» TASK INSTRUCTIONS
From the records below, extract only the lines running from the line with "Viewport: 790px width, 477px" to the line with "Task: Click the Hello greeting text", both lines included, reproducing them exactly.

» SUPPLIED DATA
*** Block opens ***

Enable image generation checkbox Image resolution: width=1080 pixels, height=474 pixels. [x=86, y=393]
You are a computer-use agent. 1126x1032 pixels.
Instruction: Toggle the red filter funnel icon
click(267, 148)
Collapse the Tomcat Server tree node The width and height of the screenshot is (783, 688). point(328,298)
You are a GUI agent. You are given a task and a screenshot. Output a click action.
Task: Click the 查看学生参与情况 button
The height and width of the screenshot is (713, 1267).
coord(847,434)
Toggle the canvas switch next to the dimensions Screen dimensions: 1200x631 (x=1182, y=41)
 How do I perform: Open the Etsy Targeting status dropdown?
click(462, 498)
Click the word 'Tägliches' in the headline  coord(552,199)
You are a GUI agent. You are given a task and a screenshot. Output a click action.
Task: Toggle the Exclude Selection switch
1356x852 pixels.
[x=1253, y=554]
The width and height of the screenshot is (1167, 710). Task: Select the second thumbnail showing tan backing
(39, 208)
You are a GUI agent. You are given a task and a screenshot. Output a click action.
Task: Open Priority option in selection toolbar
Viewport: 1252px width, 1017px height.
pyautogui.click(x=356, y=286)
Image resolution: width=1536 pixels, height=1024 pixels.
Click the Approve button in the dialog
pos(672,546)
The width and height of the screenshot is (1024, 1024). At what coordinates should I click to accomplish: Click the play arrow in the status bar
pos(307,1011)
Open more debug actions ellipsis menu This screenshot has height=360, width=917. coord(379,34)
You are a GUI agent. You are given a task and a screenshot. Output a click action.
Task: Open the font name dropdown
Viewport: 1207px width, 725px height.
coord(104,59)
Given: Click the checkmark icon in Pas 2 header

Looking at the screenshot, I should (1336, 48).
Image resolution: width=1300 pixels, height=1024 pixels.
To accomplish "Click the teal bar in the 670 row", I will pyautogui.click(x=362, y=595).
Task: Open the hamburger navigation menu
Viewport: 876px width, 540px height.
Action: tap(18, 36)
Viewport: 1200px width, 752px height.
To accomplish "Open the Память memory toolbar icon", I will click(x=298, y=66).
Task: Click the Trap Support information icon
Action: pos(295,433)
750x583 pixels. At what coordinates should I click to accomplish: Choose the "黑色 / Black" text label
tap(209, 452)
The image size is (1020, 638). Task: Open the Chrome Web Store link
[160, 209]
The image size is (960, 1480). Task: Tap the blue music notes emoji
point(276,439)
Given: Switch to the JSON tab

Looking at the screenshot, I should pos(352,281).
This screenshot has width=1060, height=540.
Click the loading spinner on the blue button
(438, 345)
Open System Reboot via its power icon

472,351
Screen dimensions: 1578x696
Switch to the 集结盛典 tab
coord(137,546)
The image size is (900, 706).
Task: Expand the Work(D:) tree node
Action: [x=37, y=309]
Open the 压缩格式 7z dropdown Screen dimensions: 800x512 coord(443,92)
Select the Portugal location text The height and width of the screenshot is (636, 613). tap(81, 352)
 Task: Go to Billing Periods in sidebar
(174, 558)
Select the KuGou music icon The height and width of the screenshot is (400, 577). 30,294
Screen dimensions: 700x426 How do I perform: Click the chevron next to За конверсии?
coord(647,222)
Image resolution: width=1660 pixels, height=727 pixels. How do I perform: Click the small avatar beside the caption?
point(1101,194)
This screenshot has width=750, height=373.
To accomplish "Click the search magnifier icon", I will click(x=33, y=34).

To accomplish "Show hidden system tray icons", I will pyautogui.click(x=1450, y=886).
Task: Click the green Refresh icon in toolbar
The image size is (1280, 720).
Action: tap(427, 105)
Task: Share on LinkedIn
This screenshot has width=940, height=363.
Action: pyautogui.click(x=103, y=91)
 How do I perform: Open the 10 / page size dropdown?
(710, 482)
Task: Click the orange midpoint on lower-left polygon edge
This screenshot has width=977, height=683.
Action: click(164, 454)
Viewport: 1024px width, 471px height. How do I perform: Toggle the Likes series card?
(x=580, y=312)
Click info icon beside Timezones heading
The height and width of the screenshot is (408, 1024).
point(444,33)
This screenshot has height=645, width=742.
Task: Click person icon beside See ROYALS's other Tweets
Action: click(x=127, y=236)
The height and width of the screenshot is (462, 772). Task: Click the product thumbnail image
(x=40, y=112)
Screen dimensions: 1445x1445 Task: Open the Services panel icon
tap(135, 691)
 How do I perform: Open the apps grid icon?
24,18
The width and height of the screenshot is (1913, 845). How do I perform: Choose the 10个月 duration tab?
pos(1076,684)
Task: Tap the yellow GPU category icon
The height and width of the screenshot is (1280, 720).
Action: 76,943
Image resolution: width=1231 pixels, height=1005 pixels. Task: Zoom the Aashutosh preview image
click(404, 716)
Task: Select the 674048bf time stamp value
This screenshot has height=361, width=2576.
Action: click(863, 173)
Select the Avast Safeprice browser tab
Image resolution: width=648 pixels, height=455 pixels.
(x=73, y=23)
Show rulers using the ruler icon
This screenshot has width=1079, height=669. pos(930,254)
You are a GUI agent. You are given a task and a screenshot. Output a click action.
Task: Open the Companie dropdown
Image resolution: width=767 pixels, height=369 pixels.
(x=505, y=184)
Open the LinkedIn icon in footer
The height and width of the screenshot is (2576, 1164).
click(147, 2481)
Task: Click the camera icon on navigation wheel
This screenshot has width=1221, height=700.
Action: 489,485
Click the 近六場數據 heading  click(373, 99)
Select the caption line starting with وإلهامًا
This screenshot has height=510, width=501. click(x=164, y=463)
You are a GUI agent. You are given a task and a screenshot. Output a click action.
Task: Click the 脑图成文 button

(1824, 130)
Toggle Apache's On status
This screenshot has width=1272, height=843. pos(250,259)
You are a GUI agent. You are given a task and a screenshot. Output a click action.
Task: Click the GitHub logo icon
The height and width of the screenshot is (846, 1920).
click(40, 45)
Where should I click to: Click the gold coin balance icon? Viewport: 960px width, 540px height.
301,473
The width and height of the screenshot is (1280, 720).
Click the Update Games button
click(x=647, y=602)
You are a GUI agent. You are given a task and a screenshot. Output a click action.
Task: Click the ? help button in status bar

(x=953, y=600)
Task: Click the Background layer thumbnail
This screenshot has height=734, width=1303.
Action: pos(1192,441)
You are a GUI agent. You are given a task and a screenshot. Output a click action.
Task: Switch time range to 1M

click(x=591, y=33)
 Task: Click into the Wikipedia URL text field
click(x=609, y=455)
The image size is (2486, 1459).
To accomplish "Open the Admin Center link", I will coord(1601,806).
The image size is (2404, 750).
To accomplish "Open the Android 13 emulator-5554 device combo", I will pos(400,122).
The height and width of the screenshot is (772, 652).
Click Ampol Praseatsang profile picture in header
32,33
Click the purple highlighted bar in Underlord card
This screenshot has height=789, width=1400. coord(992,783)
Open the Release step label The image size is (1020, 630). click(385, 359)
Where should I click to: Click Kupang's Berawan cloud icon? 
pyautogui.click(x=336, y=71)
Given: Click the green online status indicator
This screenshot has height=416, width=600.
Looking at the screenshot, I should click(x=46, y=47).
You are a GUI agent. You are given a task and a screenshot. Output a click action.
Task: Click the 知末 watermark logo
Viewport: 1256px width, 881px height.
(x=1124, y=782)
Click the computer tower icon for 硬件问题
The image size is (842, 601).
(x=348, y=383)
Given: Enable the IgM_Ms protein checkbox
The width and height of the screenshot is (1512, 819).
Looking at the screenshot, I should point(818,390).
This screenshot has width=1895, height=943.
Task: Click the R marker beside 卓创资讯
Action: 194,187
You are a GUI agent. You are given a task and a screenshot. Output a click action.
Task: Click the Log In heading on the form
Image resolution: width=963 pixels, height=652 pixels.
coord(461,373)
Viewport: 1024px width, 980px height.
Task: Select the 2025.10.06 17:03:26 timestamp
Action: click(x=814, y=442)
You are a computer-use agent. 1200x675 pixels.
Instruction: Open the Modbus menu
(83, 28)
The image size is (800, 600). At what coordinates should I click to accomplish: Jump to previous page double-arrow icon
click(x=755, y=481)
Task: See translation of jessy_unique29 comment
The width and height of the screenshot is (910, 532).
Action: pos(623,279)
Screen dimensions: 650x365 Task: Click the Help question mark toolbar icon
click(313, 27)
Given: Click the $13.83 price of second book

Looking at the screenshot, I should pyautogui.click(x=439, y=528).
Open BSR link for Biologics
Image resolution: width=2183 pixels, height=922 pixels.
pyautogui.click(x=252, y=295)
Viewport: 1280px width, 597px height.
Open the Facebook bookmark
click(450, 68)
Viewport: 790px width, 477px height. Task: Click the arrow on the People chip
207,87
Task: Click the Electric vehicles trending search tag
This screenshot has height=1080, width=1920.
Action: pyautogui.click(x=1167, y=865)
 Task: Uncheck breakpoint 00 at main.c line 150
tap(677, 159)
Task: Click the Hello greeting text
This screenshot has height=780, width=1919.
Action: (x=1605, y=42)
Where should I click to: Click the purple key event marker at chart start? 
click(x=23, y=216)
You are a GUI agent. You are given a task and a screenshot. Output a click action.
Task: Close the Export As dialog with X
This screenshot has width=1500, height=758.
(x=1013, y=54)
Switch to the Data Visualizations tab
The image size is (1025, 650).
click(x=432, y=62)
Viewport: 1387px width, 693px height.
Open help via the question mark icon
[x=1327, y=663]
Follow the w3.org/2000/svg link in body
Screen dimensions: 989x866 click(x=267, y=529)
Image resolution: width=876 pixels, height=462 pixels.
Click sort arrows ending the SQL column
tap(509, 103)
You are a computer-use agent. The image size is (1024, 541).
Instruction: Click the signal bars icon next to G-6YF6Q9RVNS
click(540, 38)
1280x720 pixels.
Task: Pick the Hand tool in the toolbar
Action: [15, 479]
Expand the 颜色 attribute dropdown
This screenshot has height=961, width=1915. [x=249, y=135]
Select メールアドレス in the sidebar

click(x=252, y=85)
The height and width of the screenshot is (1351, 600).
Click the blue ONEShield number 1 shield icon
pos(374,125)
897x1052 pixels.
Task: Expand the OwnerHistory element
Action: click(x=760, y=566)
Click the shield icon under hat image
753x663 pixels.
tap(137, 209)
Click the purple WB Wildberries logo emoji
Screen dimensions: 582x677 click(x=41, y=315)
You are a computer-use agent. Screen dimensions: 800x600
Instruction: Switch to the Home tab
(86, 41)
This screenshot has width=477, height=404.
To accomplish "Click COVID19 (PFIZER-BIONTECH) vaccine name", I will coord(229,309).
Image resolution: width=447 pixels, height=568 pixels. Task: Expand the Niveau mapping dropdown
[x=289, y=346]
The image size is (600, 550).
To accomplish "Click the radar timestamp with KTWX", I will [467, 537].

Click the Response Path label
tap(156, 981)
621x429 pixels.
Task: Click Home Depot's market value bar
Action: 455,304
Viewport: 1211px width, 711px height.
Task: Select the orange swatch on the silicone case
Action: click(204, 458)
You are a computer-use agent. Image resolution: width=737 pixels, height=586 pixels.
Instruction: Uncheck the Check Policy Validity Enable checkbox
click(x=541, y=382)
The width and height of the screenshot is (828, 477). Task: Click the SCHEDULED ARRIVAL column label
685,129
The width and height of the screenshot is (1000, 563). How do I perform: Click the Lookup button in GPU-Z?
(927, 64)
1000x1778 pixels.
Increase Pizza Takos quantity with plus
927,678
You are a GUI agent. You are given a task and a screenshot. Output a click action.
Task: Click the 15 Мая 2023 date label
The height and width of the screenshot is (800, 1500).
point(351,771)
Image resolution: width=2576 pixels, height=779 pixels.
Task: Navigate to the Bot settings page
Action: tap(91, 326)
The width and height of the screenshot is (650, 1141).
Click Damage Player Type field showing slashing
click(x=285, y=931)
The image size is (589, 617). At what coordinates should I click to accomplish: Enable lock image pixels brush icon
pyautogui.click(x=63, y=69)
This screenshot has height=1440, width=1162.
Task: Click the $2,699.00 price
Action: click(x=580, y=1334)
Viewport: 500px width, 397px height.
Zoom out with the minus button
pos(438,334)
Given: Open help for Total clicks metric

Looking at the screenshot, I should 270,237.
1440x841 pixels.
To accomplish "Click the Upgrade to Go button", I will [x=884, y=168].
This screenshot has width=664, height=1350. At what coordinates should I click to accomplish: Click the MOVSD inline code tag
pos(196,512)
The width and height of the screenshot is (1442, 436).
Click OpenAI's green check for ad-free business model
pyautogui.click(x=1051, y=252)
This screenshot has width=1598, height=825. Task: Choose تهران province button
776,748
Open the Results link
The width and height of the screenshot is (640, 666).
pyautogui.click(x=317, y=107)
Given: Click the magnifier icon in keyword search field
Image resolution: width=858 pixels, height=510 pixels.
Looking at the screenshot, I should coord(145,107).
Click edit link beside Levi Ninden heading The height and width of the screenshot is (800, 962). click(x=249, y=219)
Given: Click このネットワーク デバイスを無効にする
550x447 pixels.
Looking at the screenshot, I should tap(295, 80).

*** Block closes ***

» EXERCISE OUTPUT
Viewport: 790px width, 477px height. Task: Click the arrow on the People chip
207,87
Task: Click the Electric vehicles trending search tag
This screenshot has height=1080, width=1920.
Action: pyautogui.click(x=1167, y=865)
 Task: Uncheck breakpoint 00 at main.c line 150
tap(677, 159)
Task: Click the Hello greeting text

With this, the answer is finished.